An address for Teresa DuPres.
Oh, God. Her head hurt. This was one of the missing pieces she’d tried so hard to remember after the accident. Jonathan knew Teresa. She could still practically hear Jonathan calling out to her at the coffee shop that day, “
Teresa!
”
It had never been Marissa. It had been Teresa. Teresa DuPres Laughlin.
Rivers was leaning against the galley cabinets and now he focused on Callie. “Where do you fit in to all this?”
Callie felt like she was in another world. “I—don’t. Not really. I just got mistaken for Teresa. . . .” Even to her own ears, her voice sounded strained. She could feel West’s attention sharpen on her.
Jonathan knew Teresa. West’s
Teresa! It wasn’t just a vague thought in her head. He’d had her name and an address written down. He must’ve met her in Martinique, maybe fell for her. She recalled how shocked he’d seemed when he’d called out to her that day and then realized he’d made a mistake. But he’d pursued her anyway, hoping for sexy, dangerous, morally ambiguous Teresa, a woman who fit into Jonathan’s adrenaline-charged world of wealth, sex, and fantasy far better than Callie ever could. He’d tried to re-create her with Callie, but it hadn’t worked. She’d been a poor substitute, a pale copy of the real thing.
“You okay?” West asked.
It seemed so obvious all of a sudden. Her marriage to Jonathan failed in large part because Callie couldn’t measure up. Not that she was blameless. She’d wanted a fantasy too: Jonathan Cantrell, handsome, sophisticated, worldly. “I’m fine,” she said tautly.
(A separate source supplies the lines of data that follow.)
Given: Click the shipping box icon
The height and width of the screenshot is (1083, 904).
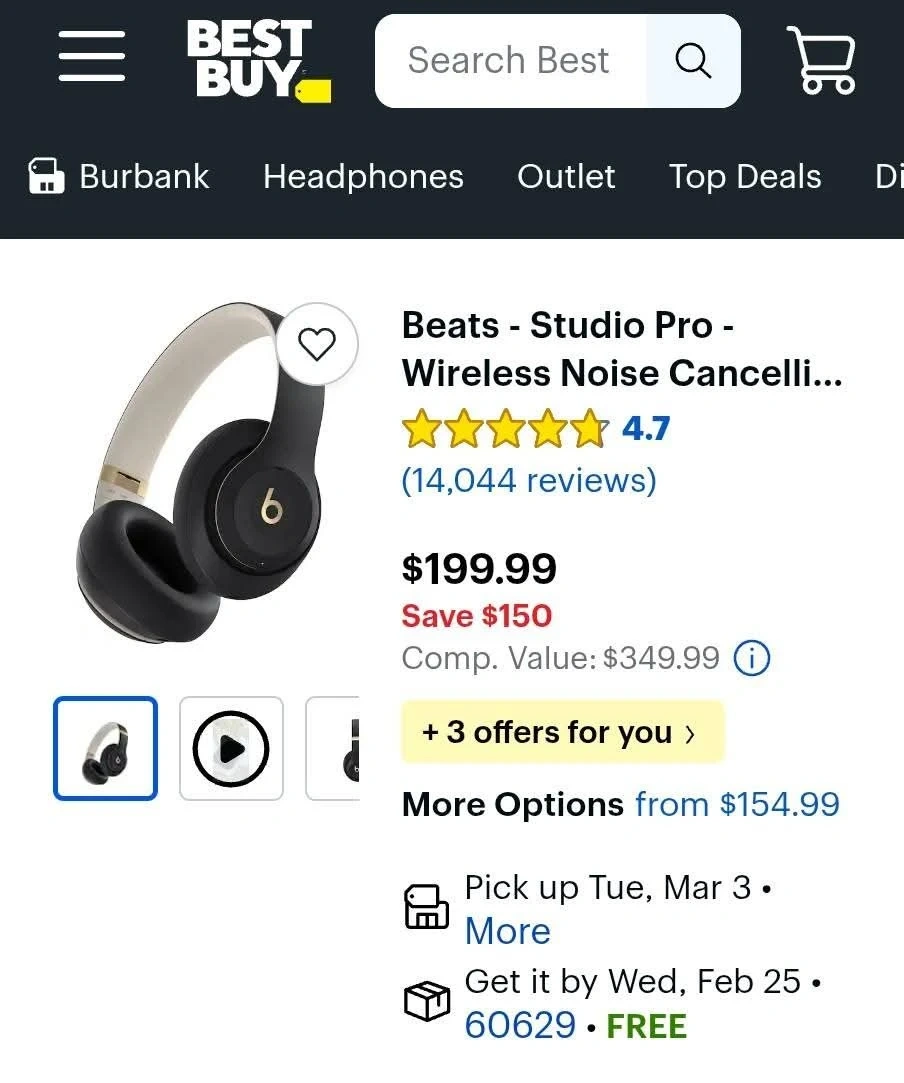Looking at the screenshot, I should (426, 1001).
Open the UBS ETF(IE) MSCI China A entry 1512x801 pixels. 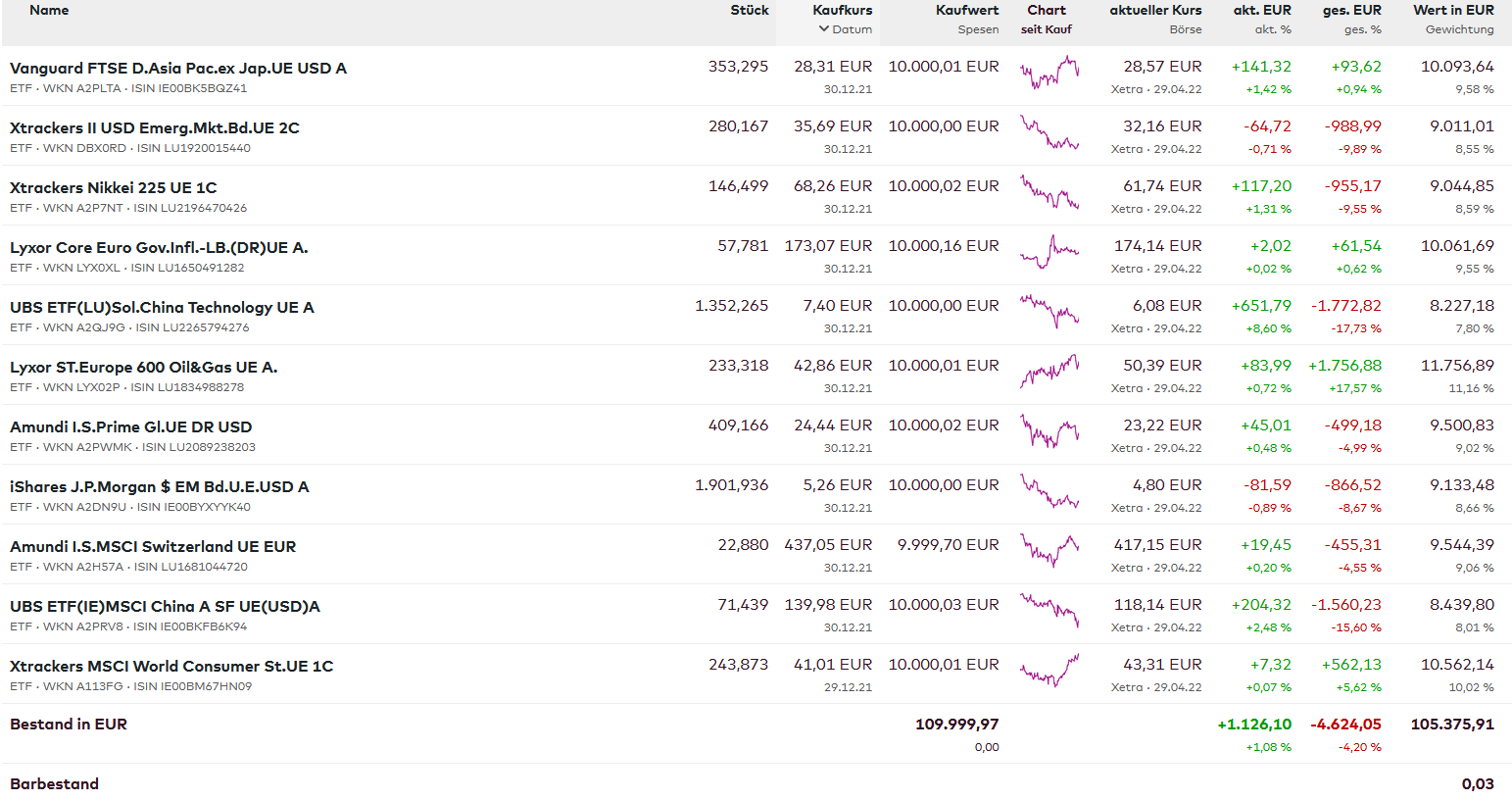tap(165, 606)
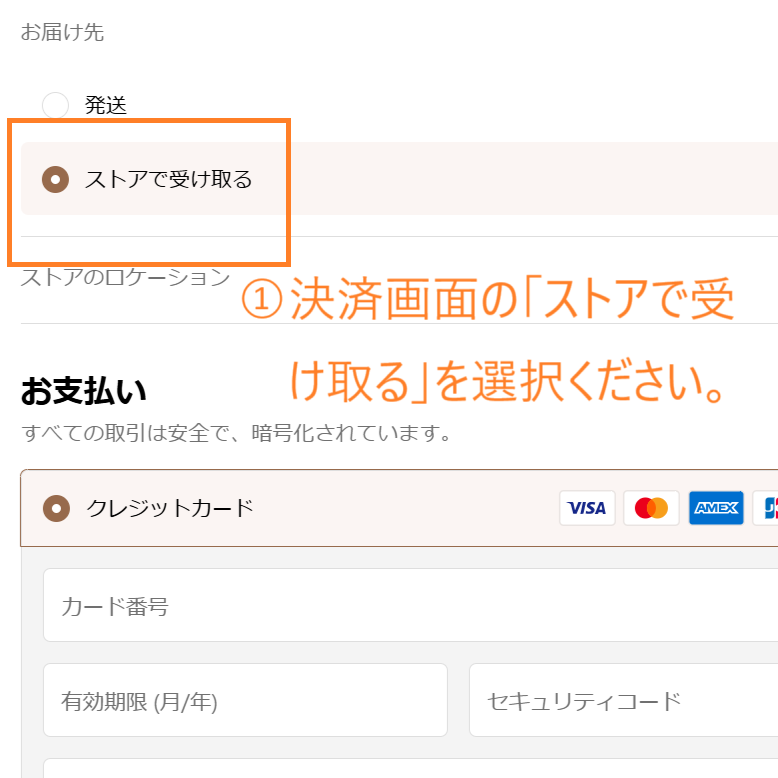Select the クレジットカード payment radio button

[x=56, y=508]
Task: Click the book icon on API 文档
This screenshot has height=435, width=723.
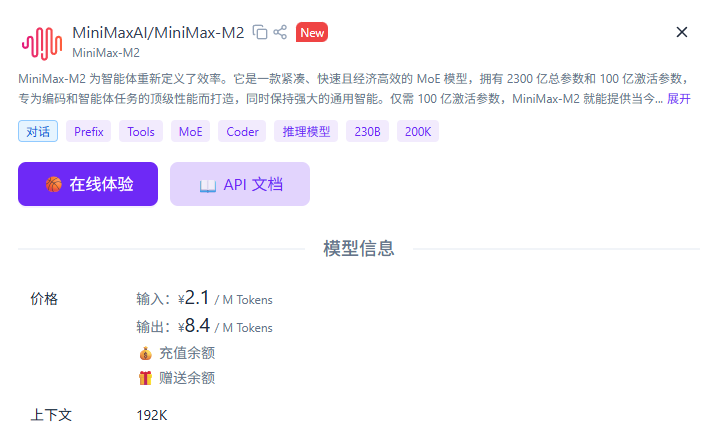Action: tap(208, 185)
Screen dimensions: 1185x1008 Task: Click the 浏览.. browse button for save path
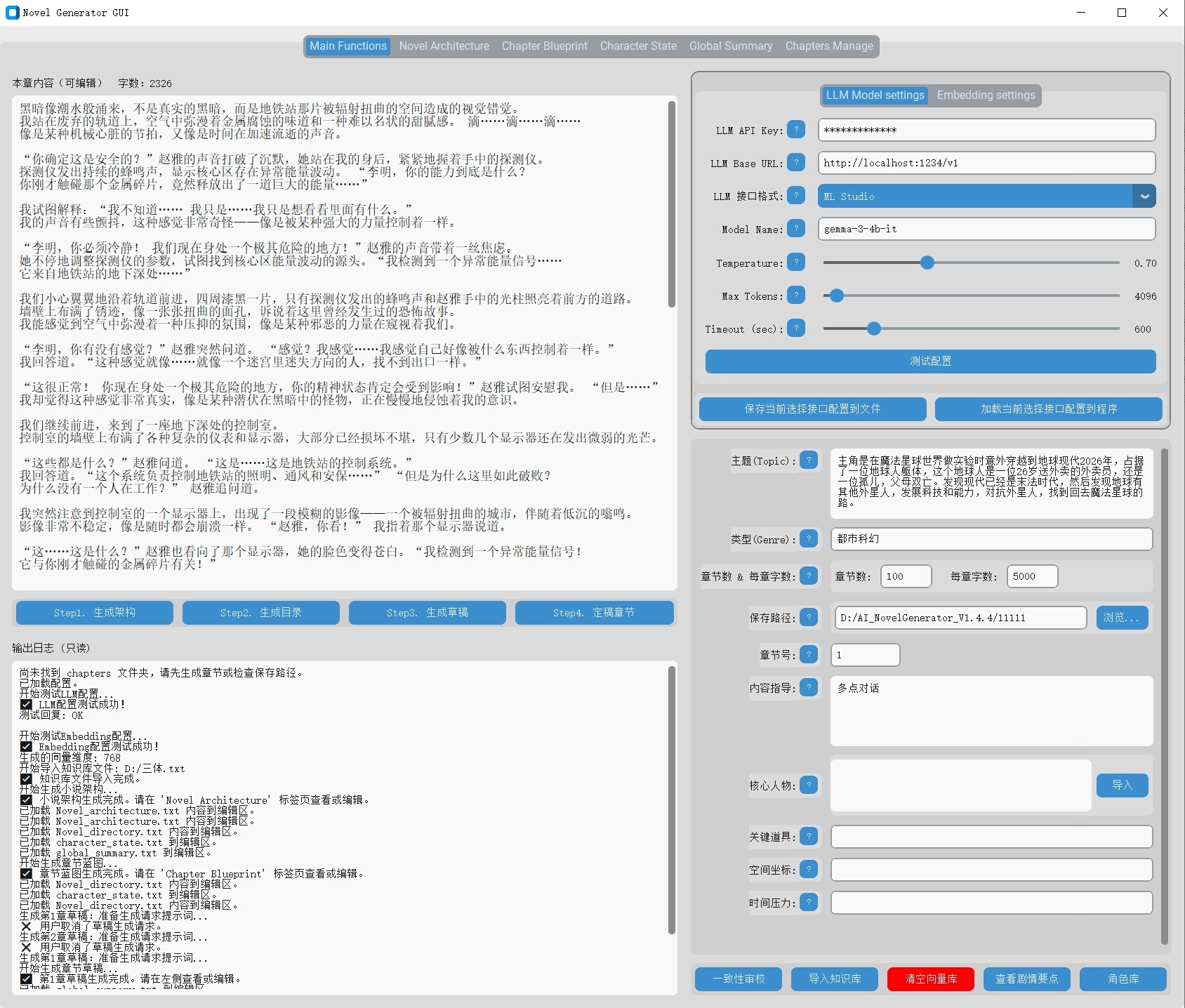coord(1123,618)
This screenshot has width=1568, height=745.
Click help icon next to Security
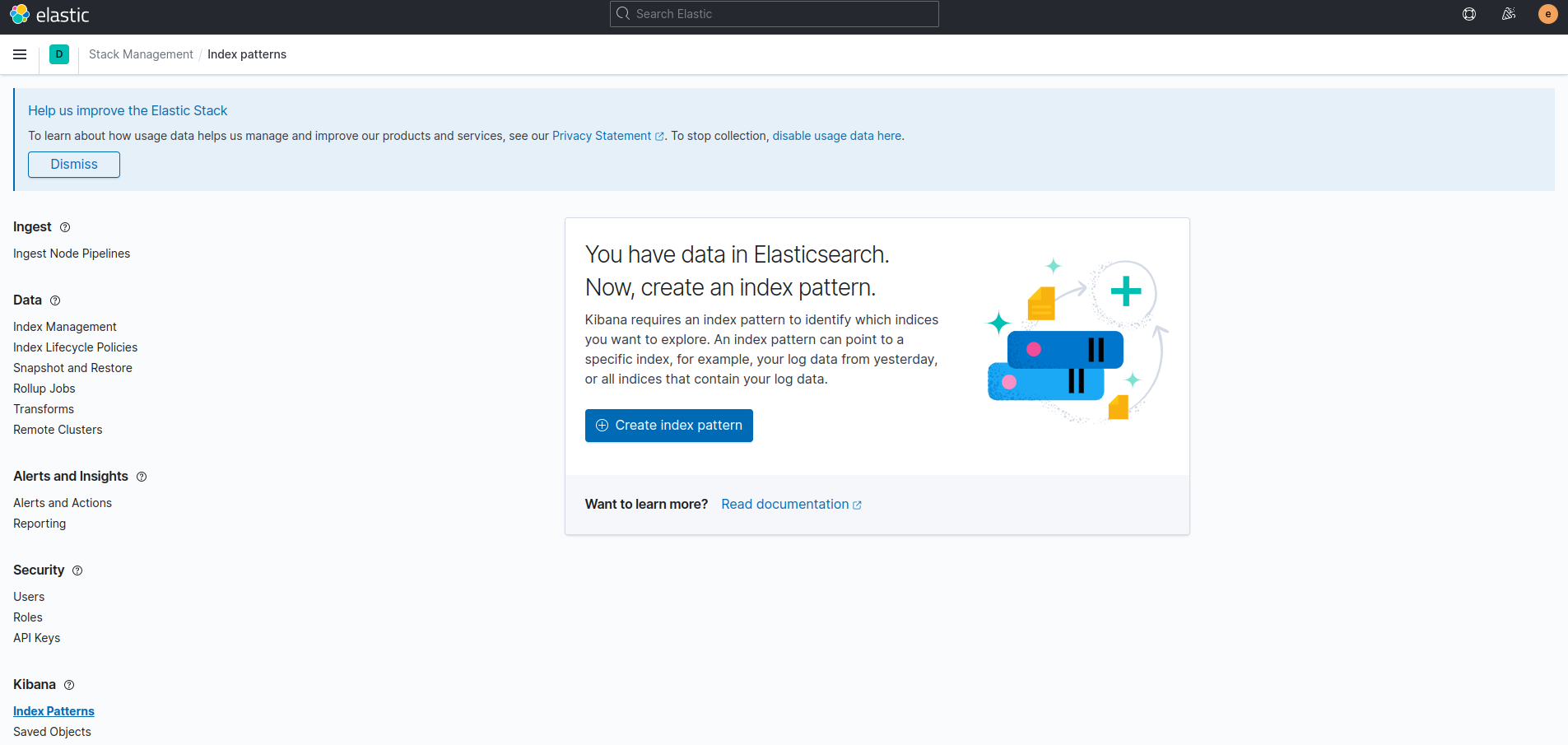coord(77,570)
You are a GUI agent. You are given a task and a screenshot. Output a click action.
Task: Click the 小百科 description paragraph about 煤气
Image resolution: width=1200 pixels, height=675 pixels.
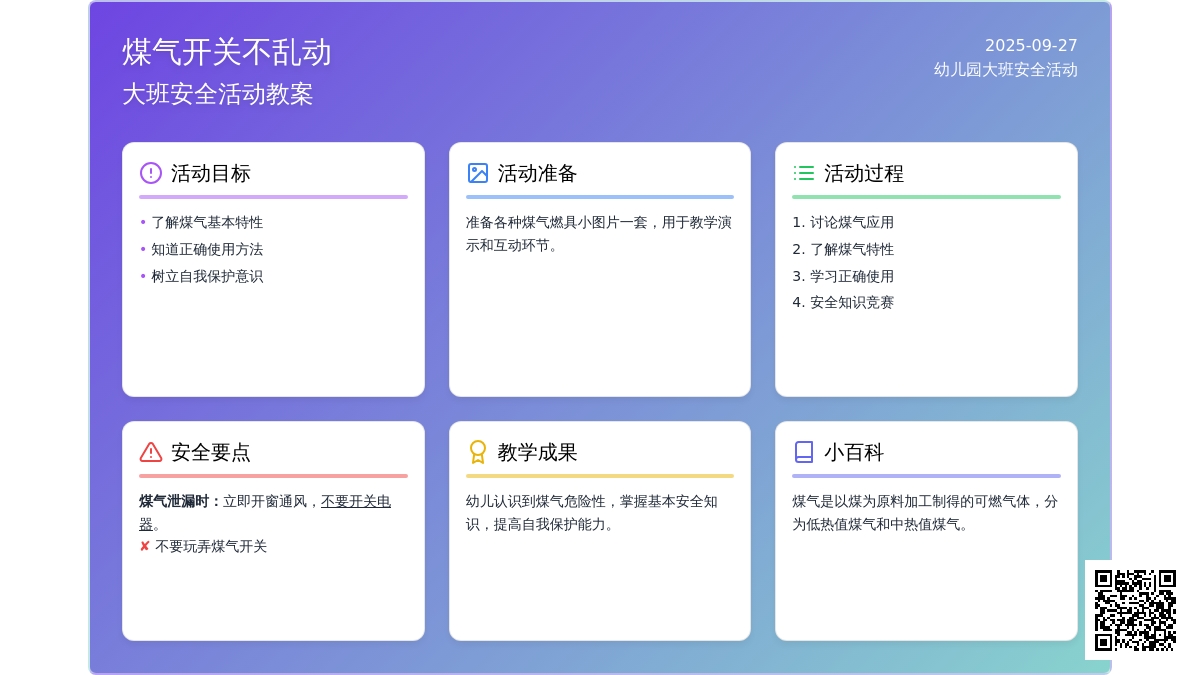tap(925, 512)
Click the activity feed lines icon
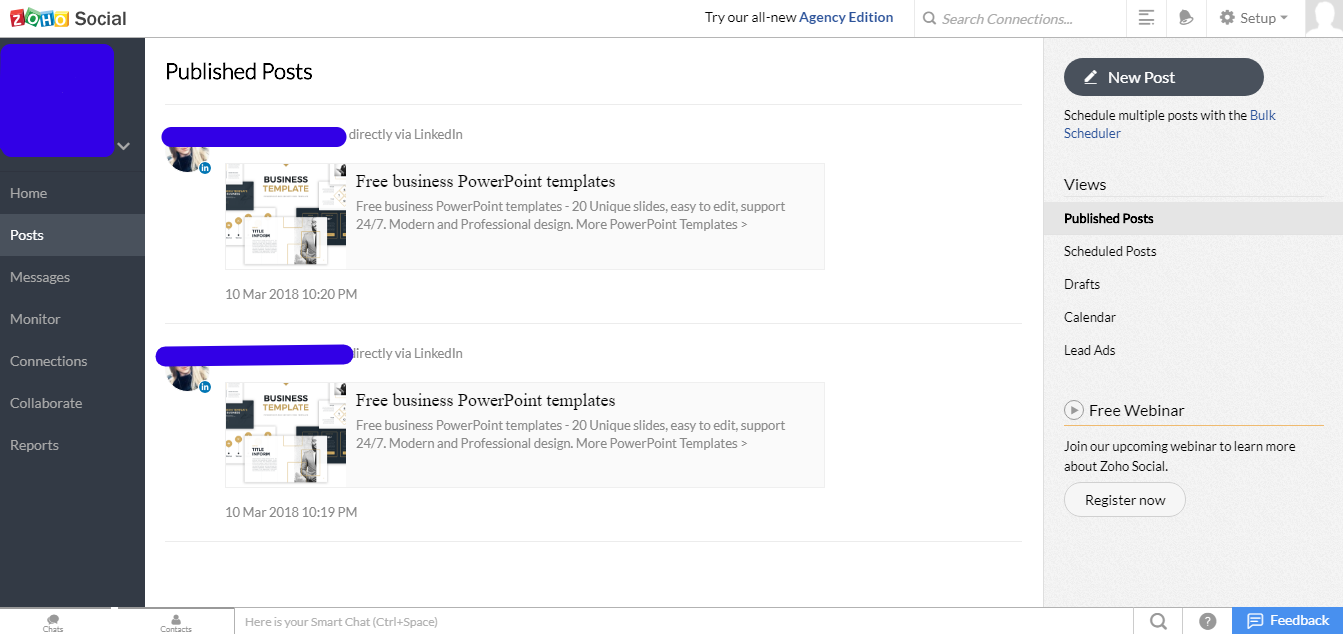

“If she’s working these parts again, you’ll find her,” Rivers predicted.
“Old Sal mention what this partner looked like?” West asked.
“You’ll have to ask him yourself.”
“I’ll do that.”
Callie could feel a buzzing in her ears. She’d barely touched her drink, but she felt half drunk. Could she remember that address? Could she, if she tried really hard? It had been in California . . . Venice, maybe? Not Los Angeles, but a nearby suburb?
“Your brother meet her here?” Rivers was asking West.
“At a Los Angeles bar,” he answered.
“Ahh, so, that’s where she went,” the bigger man said. “But now she’s back.”
“Do you mind if I walk outside to the prow?” Callie asked. “Just want to look at the bay.”